About this task. Begin your copy at the line with "Screen dimensions: 500x375" in the records below and end it at the line with "The height and width of the screenshot is (519, 893).", restating each line word for word; omit the pictures.

[Dataset excerpts]
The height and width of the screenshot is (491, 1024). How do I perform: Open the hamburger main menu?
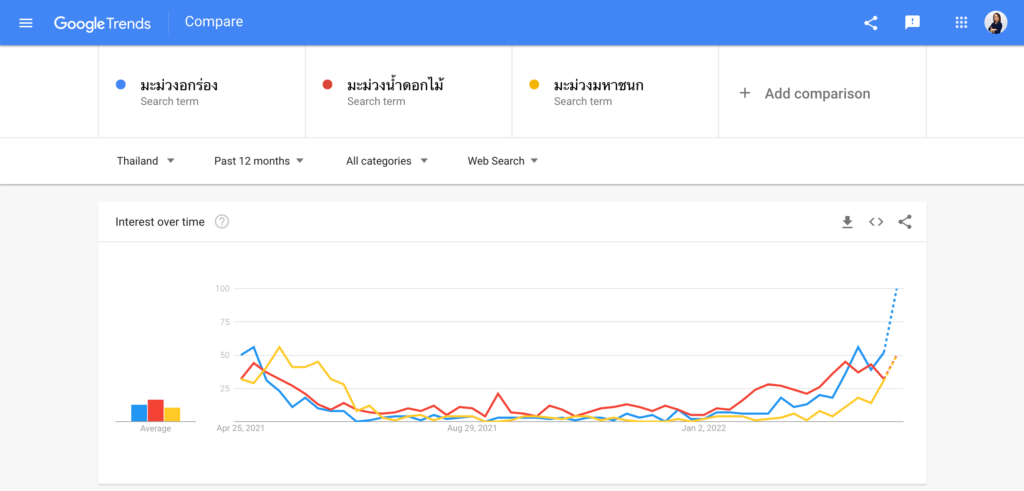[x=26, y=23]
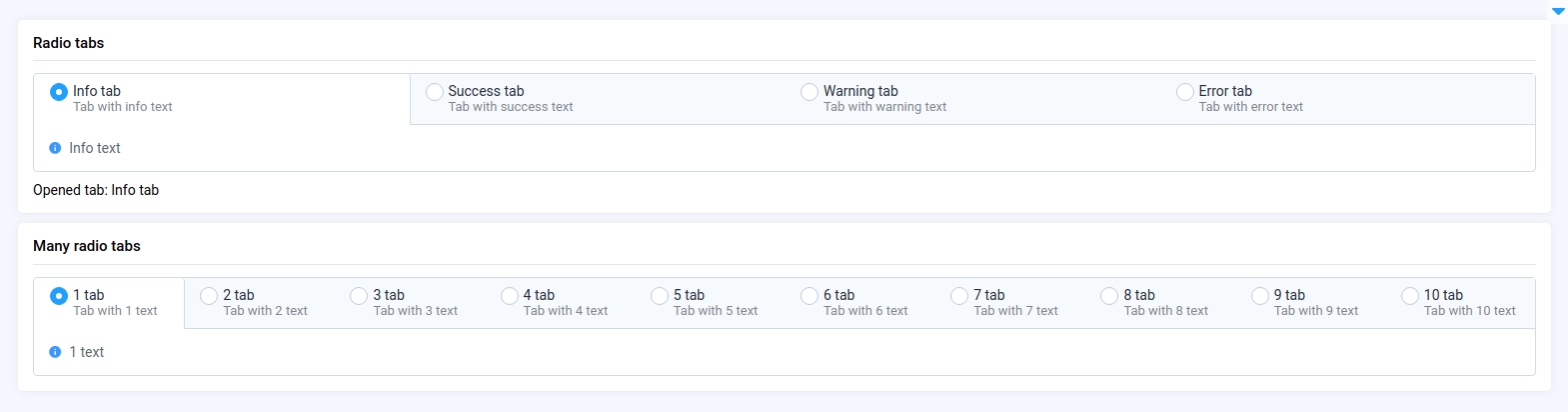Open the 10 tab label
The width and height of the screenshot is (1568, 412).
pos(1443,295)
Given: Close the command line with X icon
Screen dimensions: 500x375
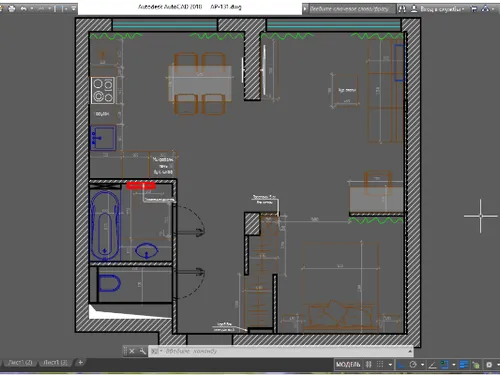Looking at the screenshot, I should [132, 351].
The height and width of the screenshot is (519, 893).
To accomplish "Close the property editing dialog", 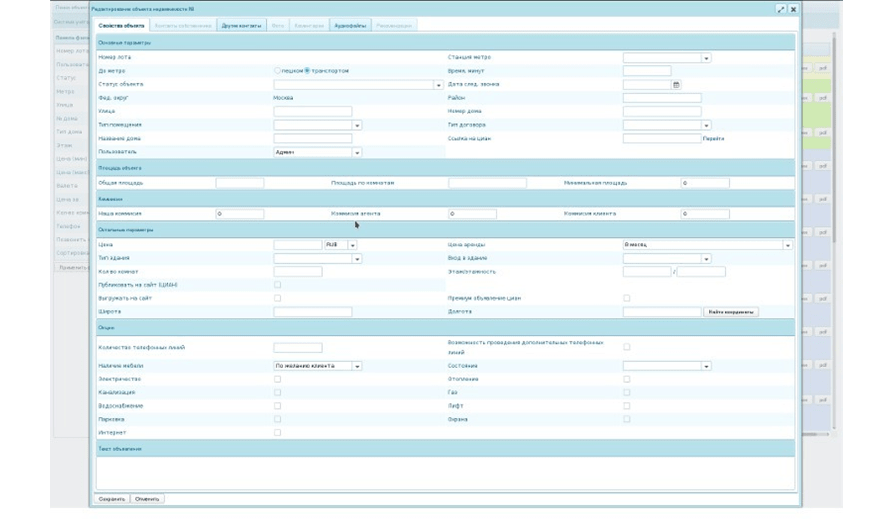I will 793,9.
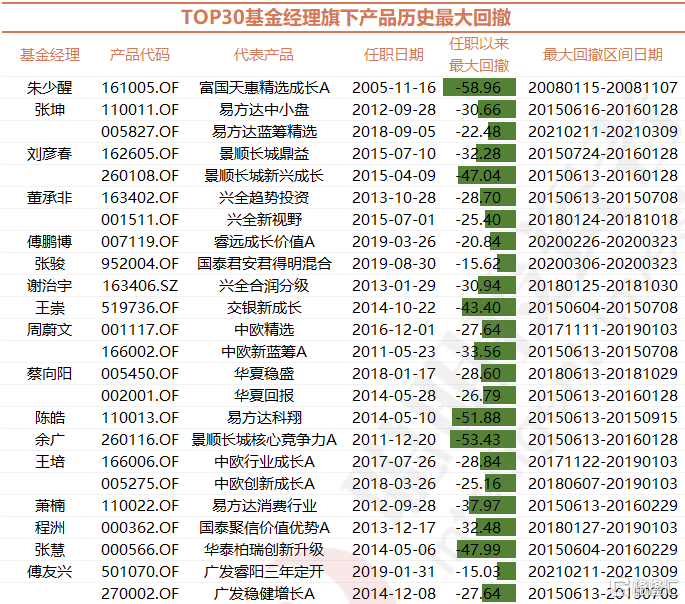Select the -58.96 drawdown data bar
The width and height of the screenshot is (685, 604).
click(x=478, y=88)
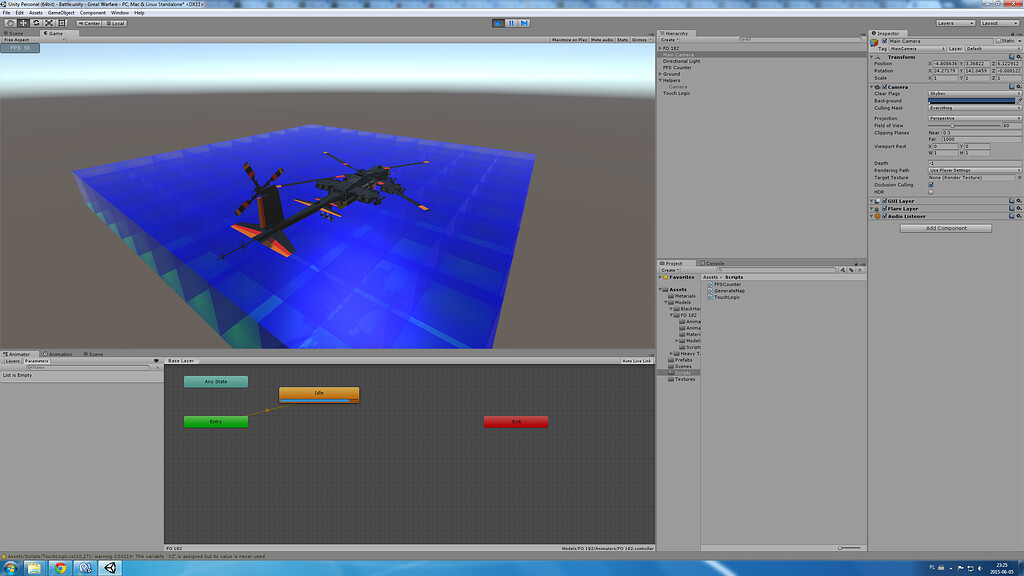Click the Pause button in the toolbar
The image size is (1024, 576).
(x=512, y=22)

Written reply.
Screen dimensions: 500x375
Looking at the screenshot, I should [132, 351].
The height and width of the screenshot is (519, 893).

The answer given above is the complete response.